Quant à l’origine du croissant, cela dépend de la légende à laquelle vous choisissez de croire. La première est que les Européens l'ont créé pour marquer la défaite de l'armée omeyyade face aux Francs lors de la bataille de Tours en 732, sa forme imitant celle du croissant islamique ; une autre est que toute la nuit, des boulangers ont alerté les forces chrétiennes des tunnels ottomans, mettant ainsi fin au siège de Vienne en 1683, et que leurs pâtisseries en forme de croissant faisaient référence aux emblèmes des drapeaux ottomans. Les deux récits sont presque certainement fictifs, mais ne permettons pas aux faits de faire obstacle à un bon mythe.
Contrairement à l’Allemagne, l’argument culinaire en France est moins économique que culturel. L'initiative a été lancée par le chef Philippe Conticini, dont les croissants d'un kilo — contre un poids habituel d'environ 80 g — s'envolent des rayons de sa boulangerie parisienne, même au prix exorbitant de 32 € pièce. D'autres se sont joints à nous. Un boulanger parisien propose « le gros pain aux raisins », 350 g pour 9,90 € ; un autre à Toulouse propose « la chocolatine XXL » à 12 € ; et signe que la tendance s'est généralisée, les grands magasins parisiens Galeries Lafayette proposent « le gros pain au chocolat » à 14,90 € les 320 g.
Le directeur marketing de Conticini (bien sûr, il a un directeur marketing, à votre avis, de quoi s’agit-il ?) défend la qualité du produit géant. « C’est désormais devenu un diktat : il faut créer un événement pour Instagram ou TikTok. Hélas, cela prime souvent sur le goût », a-t-il admis. « Mais nous sommes là avant tout pour procurer des émotions en dégustant. »
D’autres ne sont pas impressionnés. Un pâtissier traditionnel alsacien se plaint : « Certains pâtissiers et boulangers de la nouvelle génération imaginent des créations dont la principale obsession est l'impact de la nouveauté sur les réseaux sociaux. »

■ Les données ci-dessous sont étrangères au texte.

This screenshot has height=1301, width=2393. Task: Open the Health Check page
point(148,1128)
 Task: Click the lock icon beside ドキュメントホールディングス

Jusqu’à présent, contrairement à l’Allemagne, les hommes politiques français n’ont pas encore choisi leur camp dans la guerre des croissants géants, mais cela ne peut être qu’une question de temps. Peu de sujets captivent autant l’imaginaire français que la gastronomie, qui en fait un sujet politique. Charles de Gaulle se demandait un jour comment il était possible de gouverner un pays qui comptait 246 sortes de fromages différentes, et c'était avant qu'on ne commence à mettre de la truffe dans le Brie.